O Ministério Público do Estado de São Paulo (MPSP), a Polícia Civil e a Polícia Militar deflagraram na manhã desta quinta-feira (6) a segunda fase da Operação Armagedom, que apura a atuação de uma organização criminosa voltada à prática de usura, extorsão e lavagem de dinheiro no Vale do Paraíba. São cumpridos 24 mandados judiciais de busca e apreensão expedidos pela Justiça de São José dos Campos.
Usura é a cobrança de juros acima do limite legal, prática popularmente conhecida como agiotagem.

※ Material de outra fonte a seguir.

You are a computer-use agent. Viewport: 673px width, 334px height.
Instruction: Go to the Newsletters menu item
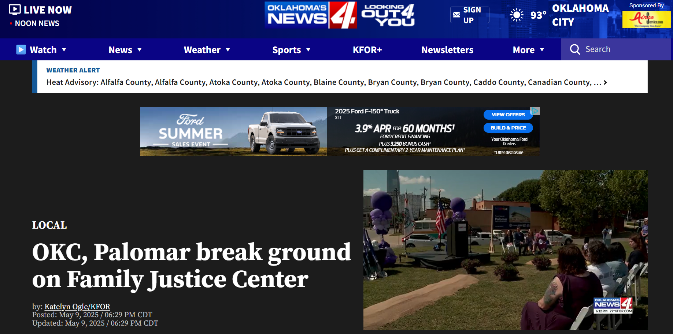coord(447,50)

Além dos mandados, a Justiça determinou o afastamento de sigilos telemáticos e o bloqueio e a indisponibilidade de bens dos investigados. O conjunto das medidas patrimoniais poderá alcançar até R$ 205,7 milhões, informou o MPSP.
Um homem apontado como líder do grupo teve a prisão preventiva decretada. Segundo o Ministério Público, ele estava submetido a regime de prisão domiciliar e manteve na própria residência o que o órgão descreve como o epicentro da coordenação das atividades criminosas.
Nenhum dos investigados foi identificado pelos órgãos responsáveis. A prisão preventiva é medida cautelar e não representa condenação.
O que apura a Operação Armagedom
De acordo com as apurações, integrantes da organização seguem realizando empréstimos com juros abusivos e cobrando devedores mediante intimidação. O MPSP afirma que o grupo oculta patrimônio por meio de terceiros que apresentam movimentações financeiras incompatíveis com as atividades declaradas.
As autoridades identificaram ainda indícios da continuidade de um esquema de lavagem de dinheiro, com utilização de empresas de fachada e de bens que não haviam sido alcançados pelas medidas adotadas na primeira fase da operação.
O trabalho investigativo localizou imóveis residenciais e comerciais, veículos de alto padrão, empresas e outros ativos supostamente usados para a lavagem, além de rendimentos de aluguéis que ultrapassam R$ 48 mil mensais. Entre os bens atingidos pelas medidas judiciais estão ao menos 37 cavalos da raça mangalarga marchador, vinculados ao principal investigado.
Cinco anos de investigação
A operação é resultado do aprofundamento de investigações iniciadas em 2021. Em novembro de 2024, o trabalho levou à primeira fase, com a prisão de integrantes do grupo e a posterior condenação de diversos acusados.
Os novos elementos indicam que a estrutura criminosa permaneceu em funcionamento mesmo após as medidas cautelares e as condenações já impostas pela Justiça.
Quem participa da operação
A segunda fase reúne integrantes do Grupo de Atuação Especial de Combate ao Crime Organizado (Gaeco), do Ministério Público, policiais civis do Núcleo Especial de Combate à Criminalidade Organizada (Neccold) e policiais militares do 3º Batalhão de Ações Especiais de Polícia (Baep).
Segundo o MPSP, as investigações prosseguem para a completa apuração dos fatos, a identificação de eventuais novos envolvidos, a individualização das condutas e a responsabilização criminal dos autores.
Até o fechamento desta edição, a Polícia Civil não havia divulgado balanço oficial da operação. A defesa dos investigados não foi localizada para comentar.